I think it’s very important, I’m not saying I’m buying every slogan, but he is very well spoken and he has been able to connect with the country and I don’t think the country is gonna become divided or polarized. On top of everything that, he is excellent for the world view, which makes it a lot easier for me. When I go around, I don’t feel like I’m hated anymore because of my president. I always felt embarrassed coming over to any country because of George Bush, because he is your “flag”. Your president is who represents you, and it seems like the whole world is in love with Obama, and it seems the world is pretty happy about the progress the US has made. 

Another topic: The financial crisis has hit the economy all over the world. Suddenly, there are doubts about the endless growth of the world economies and people lose a lot of money or even their jobs. What do you think about this development? 

It’s interesting because gas went down to the lowest it has ever been in the last 6 years, which helped us touring. I think it’s cyclical and that kind of thing is gonna happen no matter what. It’s just the perfect example, sometimes we forget our history. How we manage money and how we direct people, organize people, helping the clients with money, needs a less greedy mindset towards money. I think it’s a reminder. I don’t think it’s the end of the world, it is nowhere near the depression of 1929, but it will have serious ramifications and will eventually trickle down and affect the lower class of the world, which is unfortunate because it’s all in the hands of the rich who stay rich no matter what the recession is. It’s a reminder that human beings are so fucking greedy and not so perfect just yet. 

Many bands break up after a couple of years. How long do you think you can keep up being in a hardcore band? 

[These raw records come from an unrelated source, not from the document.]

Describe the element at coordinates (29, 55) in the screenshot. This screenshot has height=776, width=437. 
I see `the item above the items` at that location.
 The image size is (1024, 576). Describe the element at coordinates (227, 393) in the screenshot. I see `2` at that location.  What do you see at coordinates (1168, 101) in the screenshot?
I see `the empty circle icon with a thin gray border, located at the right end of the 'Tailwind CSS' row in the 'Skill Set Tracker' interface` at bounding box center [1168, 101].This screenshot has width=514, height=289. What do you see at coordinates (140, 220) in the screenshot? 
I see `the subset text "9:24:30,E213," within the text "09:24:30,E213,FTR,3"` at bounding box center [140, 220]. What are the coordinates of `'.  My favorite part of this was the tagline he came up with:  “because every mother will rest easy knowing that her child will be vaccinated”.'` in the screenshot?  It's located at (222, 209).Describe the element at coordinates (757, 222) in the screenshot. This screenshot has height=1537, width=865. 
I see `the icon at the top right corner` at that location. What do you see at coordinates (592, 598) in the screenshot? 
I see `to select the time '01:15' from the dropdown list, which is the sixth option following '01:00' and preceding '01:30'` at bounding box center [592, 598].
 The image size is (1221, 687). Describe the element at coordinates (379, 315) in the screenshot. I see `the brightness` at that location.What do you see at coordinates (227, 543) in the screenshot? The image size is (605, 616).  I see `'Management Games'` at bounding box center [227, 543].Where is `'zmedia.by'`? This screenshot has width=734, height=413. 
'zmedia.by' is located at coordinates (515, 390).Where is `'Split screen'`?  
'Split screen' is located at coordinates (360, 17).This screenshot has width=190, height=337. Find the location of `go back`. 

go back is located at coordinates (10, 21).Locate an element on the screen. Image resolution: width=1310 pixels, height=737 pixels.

Joe Strummer would say: “the future is unwritten”. You never know. When we started, we set out to write a demo to play around Massachusetts, but then we wrote a 7” and that was cool, then we wrote a record and said “ah, that’s cool” and then we wrote a second one, but in between, I was always like, if we break up tomorrow, that’s fine, to make sure I appreciate it. The future, one thing is for sure, we are not going to be around in 5 years. We are not that band that’s gonna stick around. We believe in supporting a LP for two years, that’s proper time of support. We might write another record or we might not, but one thing is for sure we’ll definitely write a 7” kind of thing with like 4 new songs. I still feel I have something to say, so the band is not going away. We’ve done a lot, and I’m very grateful for that. Sometimes I feel like I want to have a sign and hold it up, it just says “I don’t take this for granted” and just hold it up while we play, just so people can take pictures of me and so when I’m older I can remember and make sure that I didn’t take this for granted. I have gotten tired but we make the most of what we’ve been able to do and I’m very happy and very proud of that. It hasn’t been meaningless. It helped me experience life in an interesting way.